Their findings showed that loyalty programs are actually pretty low on customers’ priority lists. Only 46 percent said they considered it. When asked their top three points of consideration before booking, 50 percent noted online reviews and 55 percent said an easy-to-use website.
But the top response for all respondents (60 percent) showed that customer service was the number one factor they considered when booking travel.
This shouldn’t come as too much of a surprise considering some of the customer service faux pas we’ve seen in the past few years, particularly in airline travel. Travel organizations that take note and make changes are more likely to attract travelers.
Travel Companies Must Create Loyalty Through Customer Service.
With the right customer service tactics, organizations in the travel sector have a much better chance of engendering loyalty from their customers.
The study discovered there were two types of loyalty that customers offer when booking a service: attitudinal loyalty (feelings) and behavioral loyalty (actions).

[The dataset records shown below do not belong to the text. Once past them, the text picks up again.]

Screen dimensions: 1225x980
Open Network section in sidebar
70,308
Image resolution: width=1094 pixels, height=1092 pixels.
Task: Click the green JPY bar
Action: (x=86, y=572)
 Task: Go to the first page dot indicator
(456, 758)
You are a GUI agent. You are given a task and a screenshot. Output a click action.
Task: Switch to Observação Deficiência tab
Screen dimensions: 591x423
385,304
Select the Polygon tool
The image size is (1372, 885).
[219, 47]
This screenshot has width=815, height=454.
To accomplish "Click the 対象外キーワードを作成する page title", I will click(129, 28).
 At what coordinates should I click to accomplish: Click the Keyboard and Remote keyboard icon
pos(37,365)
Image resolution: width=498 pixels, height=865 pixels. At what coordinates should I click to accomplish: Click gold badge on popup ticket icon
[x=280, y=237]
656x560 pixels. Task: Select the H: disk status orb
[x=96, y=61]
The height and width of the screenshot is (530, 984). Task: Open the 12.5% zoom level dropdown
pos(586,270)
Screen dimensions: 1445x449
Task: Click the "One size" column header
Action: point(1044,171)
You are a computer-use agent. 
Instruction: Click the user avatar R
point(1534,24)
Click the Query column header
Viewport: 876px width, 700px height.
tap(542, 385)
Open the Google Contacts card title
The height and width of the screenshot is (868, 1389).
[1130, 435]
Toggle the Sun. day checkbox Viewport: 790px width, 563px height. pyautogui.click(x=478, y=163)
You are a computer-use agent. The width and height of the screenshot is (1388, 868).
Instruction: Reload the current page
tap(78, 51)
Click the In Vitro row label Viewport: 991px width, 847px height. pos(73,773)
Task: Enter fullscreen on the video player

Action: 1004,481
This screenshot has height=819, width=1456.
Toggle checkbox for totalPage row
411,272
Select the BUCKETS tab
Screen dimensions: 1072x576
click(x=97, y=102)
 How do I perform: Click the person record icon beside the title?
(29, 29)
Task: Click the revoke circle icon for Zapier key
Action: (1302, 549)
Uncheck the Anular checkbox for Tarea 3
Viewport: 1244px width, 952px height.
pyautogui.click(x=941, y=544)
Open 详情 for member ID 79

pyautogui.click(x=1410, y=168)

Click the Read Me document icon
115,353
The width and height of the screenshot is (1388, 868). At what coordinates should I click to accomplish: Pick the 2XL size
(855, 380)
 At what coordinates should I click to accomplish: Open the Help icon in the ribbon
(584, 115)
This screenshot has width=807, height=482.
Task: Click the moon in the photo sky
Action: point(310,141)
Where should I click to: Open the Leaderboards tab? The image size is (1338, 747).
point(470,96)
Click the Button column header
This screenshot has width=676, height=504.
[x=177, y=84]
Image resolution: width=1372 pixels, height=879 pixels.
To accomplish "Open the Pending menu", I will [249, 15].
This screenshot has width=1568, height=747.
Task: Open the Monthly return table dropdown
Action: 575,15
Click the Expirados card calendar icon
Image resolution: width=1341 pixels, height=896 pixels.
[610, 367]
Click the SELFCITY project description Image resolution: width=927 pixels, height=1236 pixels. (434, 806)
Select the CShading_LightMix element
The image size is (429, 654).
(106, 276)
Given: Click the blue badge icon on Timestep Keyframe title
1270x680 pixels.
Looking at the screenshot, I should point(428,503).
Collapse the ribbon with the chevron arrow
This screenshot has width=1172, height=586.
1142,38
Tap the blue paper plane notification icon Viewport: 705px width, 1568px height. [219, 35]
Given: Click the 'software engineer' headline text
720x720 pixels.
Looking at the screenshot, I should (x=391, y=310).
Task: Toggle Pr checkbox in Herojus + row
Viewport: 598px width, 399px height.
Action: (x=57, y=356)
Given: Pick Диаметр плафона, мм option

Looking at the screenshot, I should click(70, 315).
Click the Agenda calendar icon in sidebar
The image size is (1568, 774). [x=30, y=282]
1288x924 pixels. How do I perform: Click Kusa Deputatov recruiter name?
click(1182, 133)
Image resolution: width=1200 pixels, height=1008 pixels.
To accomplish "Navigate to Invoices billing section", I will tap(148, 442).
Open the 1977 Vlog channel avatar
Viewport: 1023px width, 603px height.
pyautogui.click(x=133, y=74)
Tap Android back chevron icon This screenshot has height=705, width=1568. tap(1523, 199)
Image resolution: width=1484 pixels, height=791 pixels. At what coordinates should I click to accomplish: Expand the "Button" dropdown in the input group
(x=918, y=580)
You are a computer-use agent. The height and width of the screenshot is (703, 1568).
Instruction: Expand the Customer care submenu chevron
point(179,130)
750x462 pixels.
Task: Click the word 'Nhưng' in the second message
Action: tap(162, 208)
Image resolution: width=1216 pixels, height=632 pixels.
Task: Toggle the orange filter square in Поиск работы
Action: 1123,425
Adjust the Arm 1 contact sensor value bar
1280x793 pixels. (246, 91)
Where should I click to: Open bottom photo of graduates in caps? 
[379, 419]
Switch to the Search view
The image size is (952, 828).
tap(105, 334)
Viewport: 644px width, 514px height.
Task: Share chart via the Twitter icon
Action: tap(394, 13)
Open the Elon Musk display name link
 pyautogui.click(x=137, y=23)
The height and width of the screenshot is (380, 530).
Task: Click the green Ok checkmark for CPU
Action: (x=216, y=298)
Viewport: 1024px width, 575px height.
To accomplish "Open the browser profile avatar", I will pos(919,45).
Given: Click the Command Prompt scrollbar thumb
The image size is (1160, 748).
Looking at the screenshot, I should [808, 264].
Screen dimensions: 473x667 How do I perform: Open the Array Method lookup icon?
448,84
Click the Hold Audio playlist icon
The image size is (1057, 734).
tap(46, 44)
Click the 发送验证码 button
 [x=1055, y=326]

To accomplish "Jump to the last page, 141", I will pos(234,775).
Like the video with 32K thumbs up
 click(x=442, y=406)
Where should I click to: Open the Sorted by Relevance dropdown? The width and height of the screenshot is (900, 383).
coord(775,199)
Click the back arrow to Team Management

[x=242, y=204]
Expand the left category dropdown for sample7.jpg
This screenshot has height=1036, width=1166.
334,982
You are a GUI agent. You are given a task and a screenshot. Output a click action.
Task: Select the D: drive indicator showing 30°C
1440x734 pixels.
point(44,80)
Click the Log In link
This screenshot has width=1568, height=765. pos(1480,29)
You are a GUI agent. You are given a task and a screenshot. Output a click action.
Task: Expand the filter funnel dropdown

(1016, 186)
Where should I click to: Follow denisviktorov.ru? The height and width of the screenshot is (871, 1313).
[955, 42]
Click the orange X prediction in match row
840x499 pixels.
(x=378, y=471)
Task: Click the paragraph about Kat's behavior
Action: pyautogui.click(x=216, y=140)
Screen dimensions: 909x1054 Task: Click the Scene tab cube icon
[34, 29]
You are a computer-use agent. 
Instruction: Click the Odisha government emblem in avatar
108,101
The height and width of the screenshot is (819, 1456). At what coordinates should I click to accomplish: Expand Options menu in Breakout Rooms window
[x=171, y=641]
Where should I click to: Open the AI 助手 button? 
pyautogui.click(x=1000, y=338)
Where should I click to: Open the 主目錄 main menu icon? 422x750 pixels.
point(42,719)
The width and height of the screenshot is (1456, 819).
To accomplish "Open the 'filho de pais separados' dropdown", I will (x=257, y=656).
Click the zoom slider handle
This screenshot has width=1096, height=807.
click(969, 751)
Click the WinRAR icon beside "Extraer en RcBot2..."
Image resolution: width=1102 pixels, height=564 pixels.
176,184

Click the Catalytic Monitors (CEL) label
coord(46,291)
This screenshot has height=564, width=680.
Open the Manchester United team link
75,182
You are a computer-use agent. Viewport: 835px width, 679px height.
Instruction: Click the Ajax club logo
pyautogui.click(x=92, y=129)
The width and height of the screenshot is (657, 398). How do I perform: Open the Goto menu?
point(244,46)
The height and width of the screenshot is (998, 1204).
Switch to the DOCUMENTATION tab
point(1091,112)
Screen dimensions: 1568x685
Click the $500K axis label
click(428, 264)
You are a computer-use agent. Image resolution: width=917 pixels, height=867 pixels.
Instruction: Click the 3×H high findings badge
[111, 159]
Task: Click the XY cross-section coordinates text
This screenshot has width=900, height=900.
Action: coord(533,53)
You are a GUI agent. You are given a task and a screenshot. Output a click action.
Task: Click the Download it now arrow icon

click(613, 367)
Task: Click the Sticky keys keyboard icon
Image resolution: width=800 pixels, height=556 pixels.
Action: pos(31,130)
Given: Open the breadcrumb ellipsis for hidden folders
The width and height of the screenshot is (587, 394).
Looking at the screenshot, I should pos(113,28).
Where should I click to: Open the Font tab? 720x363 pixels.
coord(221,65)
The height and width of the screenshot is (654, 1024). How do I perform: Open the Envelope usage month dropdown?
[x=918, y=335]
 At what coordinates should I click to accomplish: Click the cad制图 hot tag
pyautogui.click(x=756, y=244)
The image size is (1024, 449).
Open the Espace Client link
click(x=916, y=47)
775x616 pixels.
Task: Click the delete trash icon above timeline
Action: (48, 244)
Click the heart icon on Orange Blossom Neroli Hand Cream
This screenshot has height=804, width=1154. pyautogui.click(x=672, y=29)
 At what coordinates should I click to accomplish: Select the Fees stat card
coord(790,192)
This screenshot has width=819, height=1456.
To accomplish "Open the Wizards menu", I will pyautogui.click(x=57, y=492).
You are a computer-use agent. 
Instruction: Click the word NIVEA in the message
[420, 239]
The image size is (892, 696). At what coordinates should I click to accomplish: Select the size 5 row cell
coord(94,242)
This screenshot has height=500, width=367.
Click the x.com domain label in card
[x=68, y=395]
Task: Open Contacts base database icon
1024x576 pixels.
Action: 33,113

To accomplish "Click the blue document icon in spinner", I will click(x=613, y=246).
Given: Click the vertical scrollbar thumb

“Loyalty is a constant choice, and marketers must think about earning both types,” the study authors say. “Attitudinal loyalty comes down to what people associate with your brand and how differentiated you are. Is the total customer experience…so compelling that people will remember it? Or are you losing customers by not even meeting their basic expectations…?”
“Behavioral loyalty is a matter of being present, with content tailored to your audience when they need it most, across channels and devices,” the authors continue. “Is your advertising optimized for channel efficiency or for providing value to your best customers?”
Consider how attitudinal and behavioral loyalty factor into your organization.
Improving Customer Service in Your Organization.
As evidenced by these study findings, it’s important to determine what makes your customers tick. Here are a few things you can do to improve customer service in your organization.
Create a good work atmosphere for your employees.
This is where good customer service starts, after all. The workplace should be comfortable for them.
“Employee well-being is strongly correlated to employee productivity and performance and even a small shift in well-being can have a dramatic impact,” says Jacob Morgan of Forbes when discussing the profound impact of a good physical work environment. “Perhaps one of the largest factors of well-being is the physical workspace. Employees who enjoy and like the environments they are a part of will be more engaged, productive, happy, and healthy.”
Pay attention to atmospheric conditions, like heat penetrating through windows and driving up the temperature. In this case, room darkening blinds will not only make the room more energy efficient, but will also improve comfort levels for your employees. Consider other environmental changes that will make working in your office more comfortable.
The cultural aspect is also important. Rebuking employees is never as successful as offering constructive criticism. Unhappy, uncomfortable employees tend to put less effort into creating high-value service for your customers.
Hire employees for their customer service skills.
You’ll save yourself a lot of headache if customer service is the number one skill you look for when hiring employees. Although you can teach some aspects of customer service, the best comes from experience rather than training.
“If you plan on out-supporting the competition, plan on investing heavily in a team that can deliver,” says Gregory Ciotti of HelpScout. “Leadership has one main objective from which they should never stray: Hire who you trust and trust who you hire.’
Implement more consistent, useful trainings.
The emphasis should be placed on the word useful. You can change that dynamic with trainings that actually teach customers how to interact with customers and solve problems with real-life examples.
Start with a variety of policies and procedures for them to follow. Offer these trainings weekly or bi-weekly in order to ensure the biggest impact.
Give the preference to loyal customers when possible.
Although customer loyalty programs were low on the list of must-haves in the travel sector, it’s still a priority for many customers. You can give customers the best of both worlds by catering to the preferences of your most loyal customers.
“It takes ages to gain a loyal customer and the onus falls on your shoulders to retain them,” says Sam Suthar, CMO of Acquire.io. “Loyal buyers like it when a business recognizes their loyalty and persistence. Rewarding or giving preference to that loyal customer should be on your books.”
When possible, give your most loyal travel customers a little something extra. It’s this mindset that will keep them coming back and telling their friends over and over again.